Un peu de lecture :
This battery-powered brew will blast your guitar
By Chris Hansen Orf, Get Out
November 25, 2007
It looks like an ordinary 24-ounce can of Heineken beer — and, indeed, it used to be.
But don’t crumple up this can and throw it in the recycle bin. Plug your guitar into it.
Tempe-based custom guitar amplifier company Cactus Tube Amps has just introduced the Cactus Can (aka the Amp in a Can), a 2-watt guitar amplifier built from the lager’s keg can.
The Cactus Can runs on a 9-volt battery, has a speaker built directly into the top of the can and has a two-way switch for “clean” or “dirty” tones. Its small stature makes it perfect for the street musician busking for change, the pro who wants to jam on the tour bus or the everyday player not wanting to annoy the neighbors.

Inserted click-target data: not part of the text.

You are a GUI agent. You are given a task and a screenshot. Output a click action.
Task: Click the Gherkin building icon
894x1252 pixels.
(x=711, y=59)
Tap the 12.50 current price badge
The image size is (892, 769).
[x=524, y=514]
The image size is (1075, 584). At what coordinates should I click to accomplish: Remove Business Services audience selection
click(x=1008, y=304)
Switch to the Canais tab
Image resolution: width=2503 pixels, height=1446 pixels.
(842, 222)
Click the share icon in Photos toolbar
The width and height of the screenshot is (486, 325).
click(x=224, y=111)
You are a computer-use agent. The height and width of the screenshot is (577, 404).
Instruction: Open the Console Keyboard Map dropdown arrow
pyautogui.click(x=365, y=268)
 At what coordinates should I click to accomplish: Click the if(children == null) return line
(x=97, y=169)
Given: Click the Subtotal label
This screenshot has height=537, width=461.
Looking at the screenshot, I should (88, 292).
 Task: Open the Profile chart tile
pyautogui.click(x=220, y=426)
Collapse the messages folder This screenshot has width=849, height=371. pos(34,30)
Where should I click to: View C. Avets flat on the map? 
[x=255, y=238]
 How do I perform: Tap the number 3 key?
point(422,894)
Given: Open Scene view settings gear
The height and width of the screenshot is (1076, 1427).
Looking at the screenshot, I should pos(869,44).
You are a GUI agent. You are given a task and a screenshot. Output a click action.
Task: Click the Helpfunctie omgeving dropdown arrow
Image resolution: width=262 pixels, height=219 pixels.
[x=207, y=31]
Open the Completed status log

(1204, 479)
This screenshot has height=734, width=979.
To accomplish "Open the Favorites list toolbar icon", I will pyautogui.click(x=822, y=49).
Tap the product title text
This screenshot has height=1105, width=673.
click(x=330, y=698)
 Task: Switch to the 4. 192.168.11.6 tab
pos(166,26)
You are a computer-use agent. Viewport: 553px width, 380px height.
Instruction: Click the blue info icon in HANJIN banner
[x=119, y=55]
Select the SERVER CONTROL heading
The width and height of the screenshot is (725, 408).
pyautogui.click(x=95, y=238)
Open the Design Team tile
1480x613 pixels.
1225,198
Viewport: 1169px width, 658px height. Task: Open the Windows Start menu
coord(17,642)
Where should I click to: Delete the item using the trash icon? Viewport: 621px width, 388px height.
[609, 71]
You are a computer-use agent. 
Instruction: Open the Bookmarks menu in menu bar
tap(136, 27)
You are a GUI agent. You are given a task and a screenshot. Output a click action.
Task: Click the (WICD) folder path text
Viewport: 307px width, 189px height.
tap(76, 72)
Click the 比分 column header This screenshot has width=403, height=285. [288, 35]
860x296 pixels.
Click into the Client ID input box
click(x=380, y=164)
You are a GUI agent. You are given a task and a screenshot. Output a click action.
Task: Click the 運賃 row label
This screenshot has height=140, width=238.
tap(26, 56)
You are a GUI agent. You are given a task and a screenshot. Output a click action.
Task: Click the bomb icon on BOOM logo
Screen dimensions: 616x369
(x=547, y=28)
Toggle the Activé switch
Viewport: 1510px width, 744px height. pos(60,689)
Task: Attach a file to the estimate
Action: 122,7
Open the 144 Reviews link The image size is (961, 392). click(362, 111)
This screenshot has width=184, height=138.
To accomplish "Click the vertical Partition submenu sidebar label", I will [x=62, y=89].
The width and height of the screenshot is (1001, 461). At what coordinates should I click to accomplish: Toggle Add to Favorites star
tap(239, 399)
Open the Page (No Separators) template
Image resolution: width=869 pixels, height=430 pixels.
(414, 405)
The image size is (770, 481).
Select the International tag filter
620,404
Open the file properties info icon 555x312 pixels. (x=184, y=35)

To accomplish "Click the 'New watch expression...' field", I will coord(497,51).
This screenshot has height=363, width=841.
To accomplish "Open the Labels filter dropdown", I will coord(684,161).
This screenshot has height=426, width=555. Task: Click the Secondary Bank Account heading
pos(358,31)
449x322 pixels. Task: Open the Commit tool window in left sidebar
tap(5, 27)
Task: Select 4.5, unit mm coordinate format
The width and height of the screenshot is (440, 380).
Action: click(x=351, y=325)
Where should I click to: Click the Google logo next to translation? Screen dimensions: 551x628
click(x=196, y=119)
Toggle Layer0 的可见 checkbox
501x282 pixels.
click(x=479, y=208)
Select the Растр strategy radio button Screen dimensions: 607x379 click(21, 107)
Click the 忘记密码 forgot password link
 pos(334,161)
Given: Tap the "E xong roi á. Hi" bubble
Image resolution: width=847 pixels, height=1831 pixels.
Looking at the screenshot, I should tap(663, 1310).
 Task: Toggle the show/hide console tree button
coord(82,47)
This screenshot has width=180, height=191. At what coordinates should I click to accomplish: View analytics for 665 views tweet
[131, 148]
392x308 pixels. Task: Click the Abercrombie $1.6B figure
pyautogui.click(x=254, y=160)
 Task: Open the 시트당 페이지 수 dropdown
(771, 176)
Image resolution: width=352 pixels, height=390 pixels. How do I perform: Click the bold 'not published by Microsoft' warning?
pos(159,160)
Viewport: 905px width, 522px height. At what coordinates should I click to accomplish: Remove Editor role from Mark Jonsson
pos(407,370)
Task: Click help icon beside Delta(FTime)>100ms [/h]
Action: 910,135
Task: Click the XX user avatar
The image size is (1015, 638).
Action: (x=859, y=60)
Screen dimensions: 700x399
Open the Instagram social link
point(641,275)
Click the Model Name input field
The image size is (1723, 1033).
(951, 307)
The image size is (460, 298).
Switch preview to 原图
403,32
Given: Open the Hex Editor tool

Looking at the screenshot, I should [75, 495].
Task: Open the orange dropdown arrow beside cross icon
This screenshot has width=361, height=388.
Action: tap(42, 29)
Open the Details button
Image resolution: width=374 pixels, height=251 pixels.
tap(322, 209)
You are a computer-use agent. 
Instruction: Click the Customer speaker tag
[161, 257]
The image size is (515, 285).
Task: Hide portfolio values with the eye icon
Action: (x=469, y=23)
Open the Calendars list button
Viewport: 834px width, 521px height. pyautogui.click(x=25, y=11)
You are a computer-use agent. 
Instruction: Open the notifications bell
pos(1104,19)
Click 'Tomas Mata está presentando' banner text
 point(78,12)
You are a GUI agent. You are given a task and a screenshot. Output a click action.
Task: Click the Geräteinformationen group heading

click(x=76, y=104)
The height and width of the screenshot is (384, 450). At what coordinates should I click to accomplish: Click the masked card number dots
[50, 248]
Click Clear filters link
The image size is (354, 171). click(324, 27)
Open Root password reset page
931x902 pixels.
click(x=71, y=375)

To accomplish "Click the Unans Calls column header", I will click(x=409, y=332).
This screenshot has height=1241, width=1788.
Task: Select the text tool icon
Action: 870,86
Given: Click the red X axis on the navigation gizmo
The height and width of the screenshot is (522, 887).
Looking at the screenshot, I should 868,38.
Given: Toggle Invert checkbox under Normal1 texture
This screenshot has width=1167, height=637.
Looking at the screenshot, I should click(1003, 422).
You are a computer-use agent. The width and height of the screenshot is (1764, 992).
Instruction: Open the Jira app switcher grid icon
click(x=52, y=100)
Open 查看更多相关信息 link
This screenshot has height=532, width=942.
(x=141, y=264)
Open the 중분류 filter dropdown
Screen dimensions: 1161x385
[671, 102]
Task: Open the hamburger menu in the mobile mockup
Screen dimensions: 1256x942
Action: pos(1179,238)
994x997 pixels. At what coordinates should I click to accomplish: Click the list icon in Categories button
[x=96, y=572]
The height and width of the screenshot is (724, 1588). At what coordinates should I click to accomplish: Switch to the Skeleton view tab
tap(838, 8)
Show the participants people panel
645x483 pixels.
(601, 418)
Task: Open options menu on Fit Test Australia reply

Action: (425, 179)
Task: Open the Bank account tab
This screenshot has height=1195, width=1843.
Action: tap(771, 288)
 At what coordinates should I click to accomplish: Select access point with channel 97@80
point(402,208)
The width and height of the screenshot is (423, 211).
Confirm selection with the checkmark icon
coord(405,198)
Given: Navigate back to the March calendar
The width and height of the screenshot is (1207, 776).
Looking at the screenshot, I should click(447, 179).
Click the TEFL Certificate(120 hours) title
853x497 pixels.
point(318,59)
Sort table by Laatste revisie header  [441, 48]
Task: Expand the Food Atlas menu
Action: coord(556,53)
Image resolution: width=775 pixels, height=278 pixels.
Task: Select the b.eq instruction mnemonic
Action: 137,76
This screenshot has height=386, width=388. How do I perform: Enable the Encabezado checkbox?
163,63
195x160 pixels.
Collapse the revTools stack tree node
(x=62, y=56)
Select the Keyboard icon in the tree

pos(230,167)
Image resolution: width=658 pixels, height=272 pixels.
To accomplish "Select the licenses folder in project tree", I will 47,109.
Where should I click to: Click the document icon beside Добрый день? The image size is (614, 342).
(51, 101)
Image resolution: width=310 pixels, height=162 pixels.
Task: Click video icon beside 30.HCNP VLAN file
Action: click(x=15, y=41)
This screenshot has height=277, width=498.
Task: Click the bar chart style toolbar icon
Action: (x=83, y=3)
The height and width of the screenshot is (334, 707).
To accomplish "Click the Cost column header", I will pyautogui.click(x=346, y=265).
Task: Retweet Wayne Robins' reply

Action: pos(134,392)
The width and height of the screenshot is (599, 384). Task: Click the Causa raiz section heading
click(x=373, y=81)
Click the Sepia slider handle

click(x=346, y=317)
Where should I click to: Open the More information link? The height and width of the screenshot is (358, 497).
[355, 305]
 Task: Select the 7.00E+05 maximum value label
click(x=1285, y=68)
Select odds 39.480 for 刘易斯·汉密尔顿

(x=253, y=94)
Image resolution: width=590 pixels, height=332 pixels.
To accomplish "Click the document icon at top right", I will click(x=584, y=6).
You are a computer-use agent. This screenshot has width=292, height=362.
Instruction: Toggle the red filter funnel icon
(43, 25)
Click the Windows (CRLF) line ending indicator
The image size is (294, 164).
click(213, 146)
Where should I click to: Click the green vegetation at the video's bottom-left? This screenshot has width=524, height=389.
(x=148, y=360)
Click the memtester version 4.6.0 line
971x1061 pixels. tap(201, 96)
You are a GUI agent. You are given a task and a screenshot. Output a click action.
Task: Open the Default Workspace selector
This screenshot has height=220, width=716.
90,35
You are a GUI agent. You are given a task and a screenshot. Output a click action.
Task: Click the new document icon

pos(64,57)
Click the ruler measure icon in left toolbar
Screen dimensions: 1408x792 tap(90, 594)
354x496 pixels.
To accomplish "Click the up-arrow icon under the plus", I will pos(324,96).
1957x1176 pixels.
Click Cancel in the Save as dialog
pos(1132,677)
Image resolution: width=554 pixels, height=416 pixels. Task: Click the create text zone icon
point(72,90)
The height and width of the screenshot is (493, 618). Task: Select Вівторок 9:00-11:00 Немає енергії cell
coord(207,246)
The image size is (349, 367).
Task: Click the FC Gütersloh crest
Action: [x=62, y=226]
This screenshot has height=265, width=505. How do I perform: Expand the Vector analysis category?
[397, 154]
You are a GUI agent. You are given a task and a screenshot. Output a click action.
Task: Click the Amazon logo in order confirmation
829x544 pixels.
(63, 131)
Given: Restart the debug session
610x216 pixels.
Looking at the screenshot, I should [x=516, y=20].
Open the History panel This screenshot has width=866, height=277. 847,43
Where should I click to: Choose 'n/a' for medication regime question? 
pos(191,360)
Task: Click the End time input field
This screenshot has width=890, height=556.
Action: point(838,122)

The idea came to Cactus Tube co-founder Chris Gebhart on a trip to Flagstaff with a friend, where he contemplated the Smokey Amp, an amplifier the size of a cigarette pack.
“I was like, 'Well, it’s a cool idea, but they don’t really sound that great,’?” Gebhart says. “I’m like, 'Well, no one’s ever put (an amp) in a beer can before.’?”
“We did try different cans at first,” says company co-founder Russell Jacobs, “like the Fosters (can), which used to have that oil-can feel. But now it’s not durable enough.”
Now that they’ve settled on the Heineken keg can, which is sturdy and durable, the guys have parties where friends come over to help “drink the stock.”
“We buy cases of beers,” says Gebhart. “There’s been a lot of long nights of Russ and I sitting up drinking and building (the amps).”
“Sometimes they don’t end up the way they’re supposed to be,” Jacobs adds with a laugh.
Cactus Tube Amps’ powerhouse Monsoon amp — a 50-watt head in a 12-by-10-foot cabinet — retails for $1,500, but the Cactus Can is significantly more affordable: $59.99, including tax and shipping, through the holidays. The company has plans for future editions.
“The next one is going to have a built-in loop, so you can record 30 seconds of music and play along to it,” explains Gebhart, who runs sound at Mardi Gras in Scottsdale and plays guitar in Valley band Vinyl Revival. “It’s going to come in a road case and will have a spring-loaded stand, so the Amp in a Can will sit on top. It’s going to have a speaker jack in the back, and the case will have a 30-watt speaker on the side.
“And it’s cool because it looks like a beer can — that’s rock ’n’ roll.”